The truck which supported the skids of the plane during the takeoff consisted of two parts: a crossbeam plank about 6 feet long laid across a smaller piece of wood forming the truck’s undercarriage which moved along the track on two rollers made from modified bicycle hubs. For take-offs, the machine was lifted onto the truck with the plane’s undercarriage skids resting on the two opposite ends of the crossbeam. A modified bicycle hub was attached to the forward crosspiece of the plane between its skids to prevent the machine from nosing over on the launching track. A wire from the truck attached to the end of the starting track held the plane back while the engine was warmed up. Then the restraining wire was released by the pilot. The airplane, riding on the truck, started forward along the rail. If all went well, the machine was airborne and hence lifted off the truck before reaching the end of the starting track; while the truck, remaining on the track, continued on and ran off the rail.

With the new propeller shafts installed, the powered machine was ready for its first testing on December 12. However, the wind was too light for the machine to take-off from the level ground near their camp with a run of only 60 feet permitted by the starting track. Nor did they have enough time before dark to take the machine to one of the nearby Kill Devil Hills, where, by placing the track on a steeply inclined slope, enough speed could be promptly attained for starting in calm air.

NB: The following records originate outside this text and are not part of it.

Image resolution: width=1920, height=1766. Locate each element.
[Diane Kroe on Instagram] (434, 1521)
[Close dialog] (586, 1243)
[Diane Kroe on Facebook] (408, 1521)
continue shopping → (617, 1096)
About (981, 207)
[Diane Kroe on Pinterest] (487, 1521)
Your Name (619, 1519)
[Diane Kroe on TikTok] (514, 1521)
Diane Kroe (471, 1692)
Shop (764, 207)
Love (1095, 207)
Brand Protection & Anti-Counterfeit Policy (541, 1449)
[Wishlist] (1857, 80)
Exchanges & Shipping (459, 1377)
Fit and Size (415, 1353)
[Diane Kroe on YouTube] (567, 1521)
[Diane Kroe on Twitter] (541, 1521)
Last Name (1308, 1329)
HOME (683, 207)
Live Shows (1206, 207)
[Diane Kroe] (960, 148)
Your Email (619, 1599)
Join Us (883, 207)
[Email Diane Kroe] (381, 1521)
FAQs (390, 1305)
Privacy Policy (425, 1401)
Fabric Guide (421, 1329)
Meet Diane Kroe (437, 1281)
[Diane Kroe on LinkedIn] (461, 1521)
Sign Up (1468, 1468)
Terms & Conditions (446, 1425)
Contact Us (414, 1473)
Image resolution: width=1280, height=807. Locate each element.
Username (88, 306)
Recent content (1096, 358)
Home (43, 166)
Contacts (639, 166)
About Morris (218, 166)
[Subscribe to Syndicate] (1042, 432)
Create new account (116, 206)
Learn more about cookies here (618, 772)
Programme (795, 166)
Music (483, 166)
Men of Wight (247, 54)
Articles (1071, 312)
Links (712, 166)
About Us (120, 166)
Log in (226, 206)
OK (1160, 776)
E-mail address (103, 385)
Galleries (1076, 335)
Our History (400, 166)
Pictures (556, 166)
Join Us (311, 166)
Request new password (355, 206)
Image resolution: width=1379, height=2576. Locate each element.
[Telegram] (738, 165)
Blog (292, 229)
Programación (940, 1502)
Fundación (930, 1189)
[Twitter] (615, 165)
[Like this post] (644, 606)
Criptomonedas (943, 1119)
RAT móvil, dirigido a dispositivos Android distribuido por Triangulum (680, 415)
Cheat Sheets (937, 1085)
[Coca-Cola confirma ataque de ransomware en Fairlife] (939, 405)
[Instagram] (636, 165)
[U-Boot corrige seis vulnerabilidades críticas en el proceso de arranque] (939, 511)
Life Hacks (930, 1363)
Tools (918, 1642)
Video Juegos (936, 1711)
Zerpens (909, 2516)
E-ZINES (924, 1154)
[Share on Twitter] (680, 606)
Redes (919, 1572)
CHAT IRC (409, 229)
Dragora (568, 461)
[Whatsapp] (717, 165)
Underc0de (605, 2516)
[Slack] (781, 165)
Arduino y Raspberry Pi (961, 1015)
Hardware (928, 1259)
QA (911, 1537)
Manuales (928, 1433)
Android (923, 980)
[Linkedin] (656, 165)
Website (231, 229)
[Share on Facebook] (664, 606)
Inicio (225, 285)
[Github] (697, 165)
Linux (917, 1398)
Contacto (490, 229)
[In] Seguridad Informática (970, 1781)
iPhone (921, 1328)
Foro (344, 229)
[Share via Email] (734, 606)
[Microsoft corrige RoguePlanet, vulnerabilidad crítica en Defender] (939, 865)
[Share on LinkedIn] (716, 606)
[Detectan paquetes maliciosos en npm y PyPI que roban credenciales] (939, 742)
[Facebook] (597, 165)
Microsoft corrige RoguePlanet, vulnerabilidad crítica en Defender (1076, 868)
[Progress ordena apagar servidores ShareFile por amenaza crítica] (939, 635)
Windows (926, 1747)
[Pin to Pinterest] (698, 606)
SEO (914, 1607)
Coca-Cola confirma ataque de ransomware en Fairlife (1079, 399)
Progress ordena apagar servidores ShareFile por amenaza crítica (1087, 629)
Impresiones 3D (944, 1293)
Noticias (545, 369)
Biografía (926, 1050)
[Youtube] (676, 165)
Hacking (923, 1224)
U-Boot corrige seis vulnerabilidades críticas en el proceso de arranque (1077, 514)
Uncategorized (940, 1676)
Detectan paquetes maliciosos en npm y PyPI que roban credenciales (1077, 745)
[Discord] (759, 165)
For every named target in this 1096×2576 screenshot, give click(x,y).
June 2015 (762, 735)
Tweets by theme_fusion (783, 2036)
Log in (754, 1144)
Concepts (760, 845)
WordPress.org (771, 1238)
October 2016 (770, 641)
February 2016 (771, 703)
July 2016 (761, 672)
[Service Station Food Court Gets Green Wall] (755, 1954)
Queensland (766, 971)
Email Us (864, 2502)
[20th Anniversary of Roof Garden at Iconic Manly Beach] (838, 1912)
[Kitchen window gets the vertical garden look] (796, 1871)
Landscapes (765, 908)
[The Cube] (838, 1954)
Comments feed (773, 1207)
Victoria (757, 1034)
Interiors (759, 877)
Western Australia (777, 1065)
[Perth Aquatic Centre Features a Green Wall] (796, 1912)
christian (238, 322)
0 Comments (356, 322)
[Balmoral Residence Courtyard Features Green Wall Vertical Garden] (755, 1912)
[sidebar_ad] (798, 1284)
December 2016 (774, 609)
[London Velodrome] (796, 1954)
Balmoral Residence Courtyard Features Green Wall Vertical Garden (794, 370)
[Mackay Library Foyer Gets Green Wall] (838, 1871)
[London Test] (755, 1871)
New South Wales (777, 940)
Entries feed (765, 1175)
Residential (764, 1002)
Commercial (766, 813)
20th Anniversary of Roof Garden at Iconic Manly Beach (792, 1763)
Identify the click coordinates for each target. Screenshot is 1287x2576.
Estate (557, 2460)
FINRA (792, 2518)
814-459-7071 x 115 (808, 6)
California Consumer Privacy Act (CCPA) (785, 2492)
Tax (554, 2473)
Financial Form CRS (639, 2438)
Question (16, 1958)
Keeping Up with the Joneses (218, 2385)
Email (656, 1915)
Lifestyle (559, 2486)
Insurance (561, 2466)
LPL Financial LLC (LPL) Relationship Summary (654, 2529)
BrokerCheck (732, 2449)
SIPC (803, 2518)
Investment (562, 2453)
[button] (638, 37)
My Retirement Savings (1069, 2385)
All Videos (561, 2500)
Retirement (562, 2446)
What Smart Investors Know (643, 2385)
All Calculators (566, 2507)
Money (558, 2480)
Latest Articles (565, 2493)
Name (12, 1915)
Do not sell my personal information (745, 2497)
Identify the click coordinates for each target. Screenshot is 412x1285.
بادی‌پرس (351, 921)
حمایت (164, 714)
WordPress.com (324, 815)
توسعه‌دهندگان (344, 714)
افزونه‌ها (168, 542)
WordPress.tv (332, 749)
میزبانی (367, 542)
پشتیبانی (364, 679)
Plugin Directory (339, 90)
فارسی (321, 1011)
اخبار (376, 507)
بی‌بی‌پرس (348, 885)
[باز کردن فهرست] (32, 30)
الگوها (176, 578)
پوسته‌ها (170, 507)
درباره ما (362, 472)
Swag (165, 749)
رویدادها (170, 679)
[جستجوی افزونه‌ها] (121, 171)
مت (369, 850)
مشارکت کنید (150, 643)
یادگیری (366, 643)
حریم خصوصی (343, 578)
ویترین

The following day was Sunday, which the brothers spent resting and reading, hoping for suitable weather for flying the next day so that they could be home by Christmas.

On December 14 it was again too calm to permit a start from level ground near the camp. The Wrights, therefore, decided to takethe machine to the north side of Kill Devil Hill about a quarter of a mile away to make their first attempt to fly in a power-driven machine. They had arranged to signal nearby life-savers to inform them when the first trial was ready to start. A signal was placed on one of the camp buildings that could be seen by personnel on duty about a mile away at the Kill Devil Hills Life Saving Station.

The first Wright Flyer rests on the starting track at Kill Devil Hill prior to the trial of Dec. 14, 1903. The four men from the Kill Devil Hills Life Saving Station helped move the machine from the campsite to the hill. The two boys ran home on hearing the engine start.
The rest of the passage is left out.